UNHCR's 2010 Global Trends report said that 80 percent of world's refugees are hosted by developing nations. It further mentioned that there are huge refugee populations in many of the world's poorest countries. Pakistan has the largest refugee populations at 1.9 million. Iran and Syria have 1.1 million and 1 million respectively.
With as many as 710 refugees for each U.S. dollar of its per capita GDP (Gross Domestic Product), Pakistan has the biggest economic impact. It's followed by Democratic Republic of the Congo with 475 and Kenya with 247 refugees.
When it comes to comparison with Germany, the industrialized country with the largest refugee population (594,000 people), there are 17 refugees for each dollar of per capita GDP, the report said.

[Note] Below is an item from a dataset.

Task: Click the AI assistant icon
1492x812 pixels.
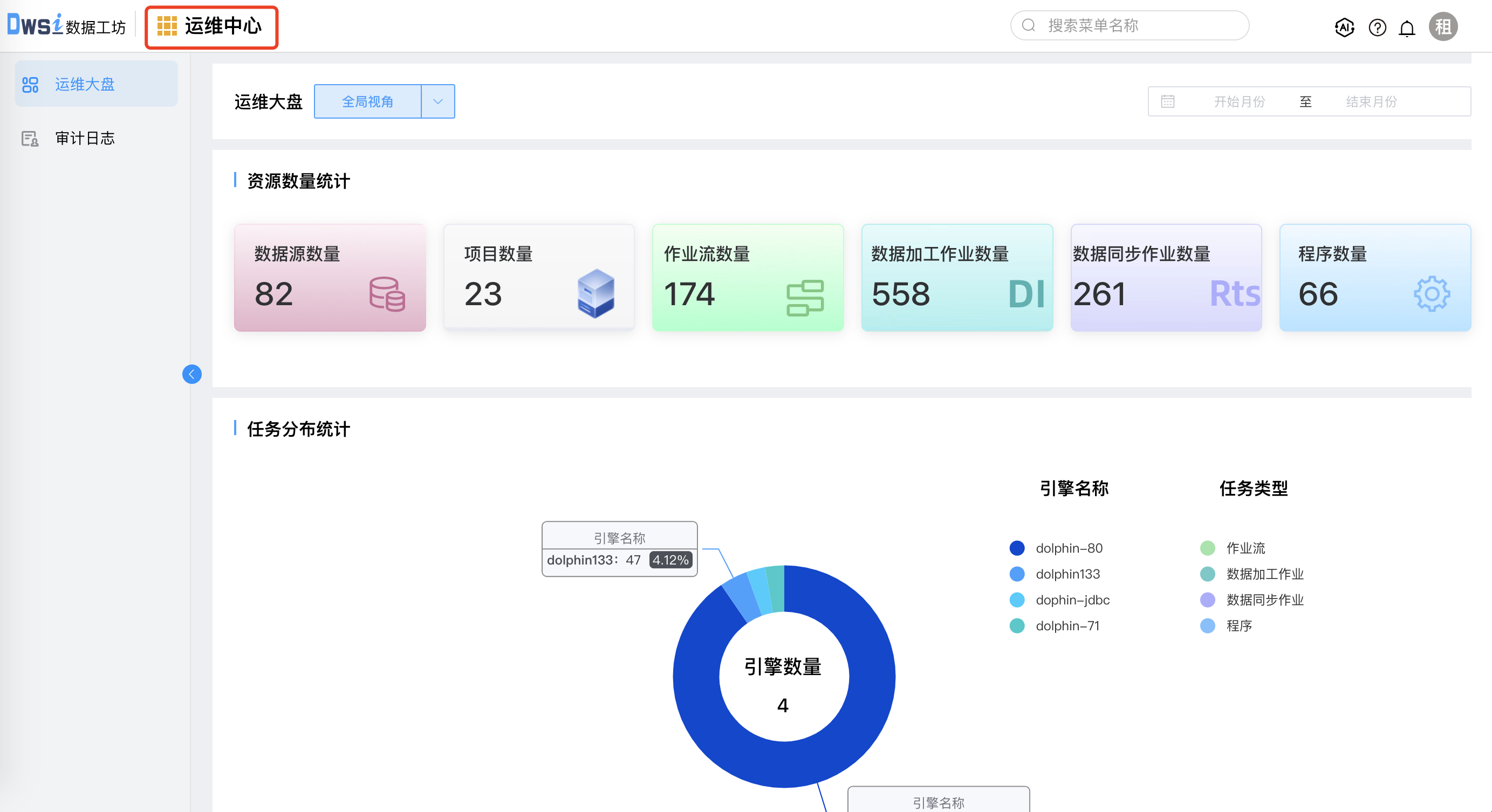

UNHCR's caseload was 2.1 million Europeans, displaced by World War II, when it was founded in 1950. But the scenario has changed now as the UN body's work has extended to over 120 countries. Its work encompasses people who are forced to flee across borders as well as those in flight within their own countries.

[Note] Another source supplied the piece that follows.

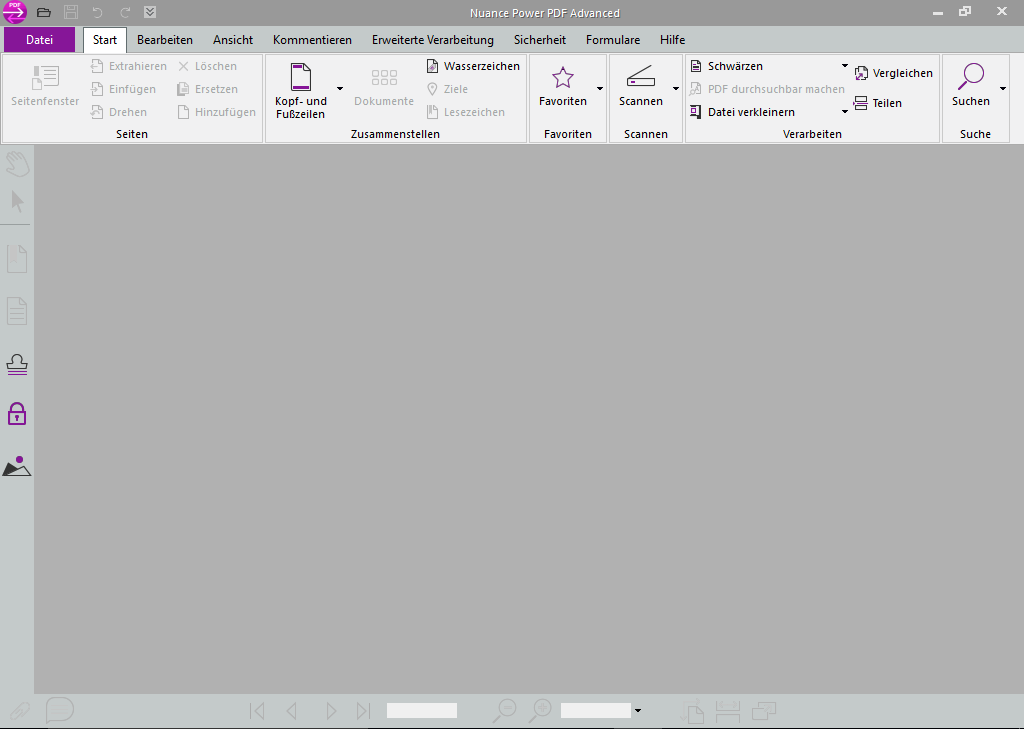Click the page number input field
1024x729 pixels.
click(421, 711)
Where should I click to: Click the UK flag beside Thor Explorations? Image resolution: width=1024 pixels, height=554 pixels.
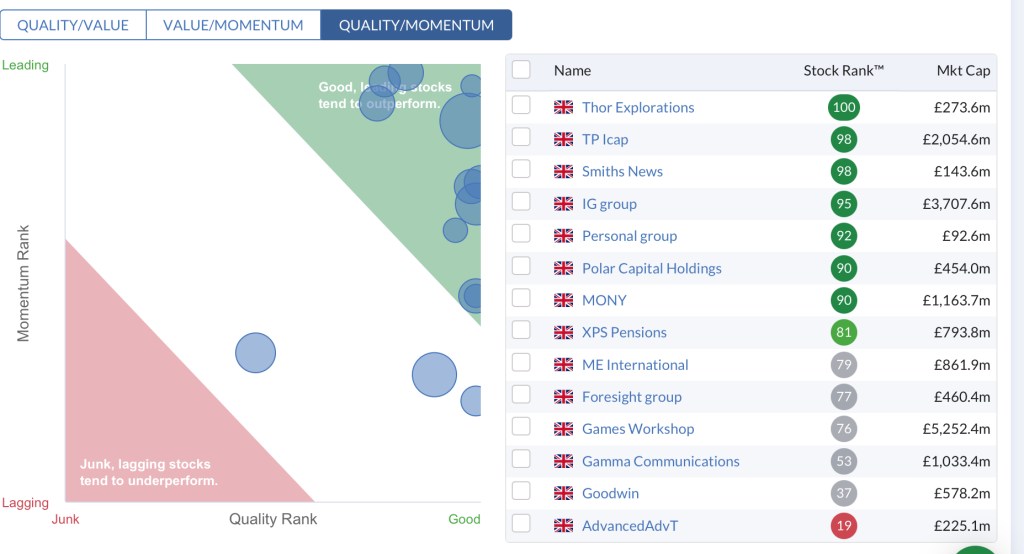tap(563, 107)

According to the report, 43.7 million people are now displaced worldwide that roughly equal the entire populations of countries like Colombia, South Korea, Scandinavia and Sri Lanka combined. With this total, 15.4 million are refugees, 27.5 million people displaced within their own country by conflict, and nearly 850,000 asylum-seekers.
Among the 15.4 million refugees, 10.55 million are under UNHCR's care and 4.82 million are registered with the UN Relief and Works Agency for Palestine Refugees.
The report, however, does not cover displacement seen during 2011, including from Libya, Côte d'Ivoire and Syria.
Fears about supposed floods of refugees in industrialized countries are being vastly overblown or mistakenly conflated with issues of migration. Meanwhile, it's poorer countries that are left having to pick up the burden, said António Guterres, UN High Commissioner for Refugees.
In 2010, 7.2 million people were found stuck in exile since 2001. Meanwhile, only 197,600 people were able to return home, the lowest number since 1990, according to the report. Even some refugees have been in exile for more than 30 years.
Afghans, who first fled the Soviet invasion in 1979, accounted for one third of the world's refugees in both 2001 and in 2010.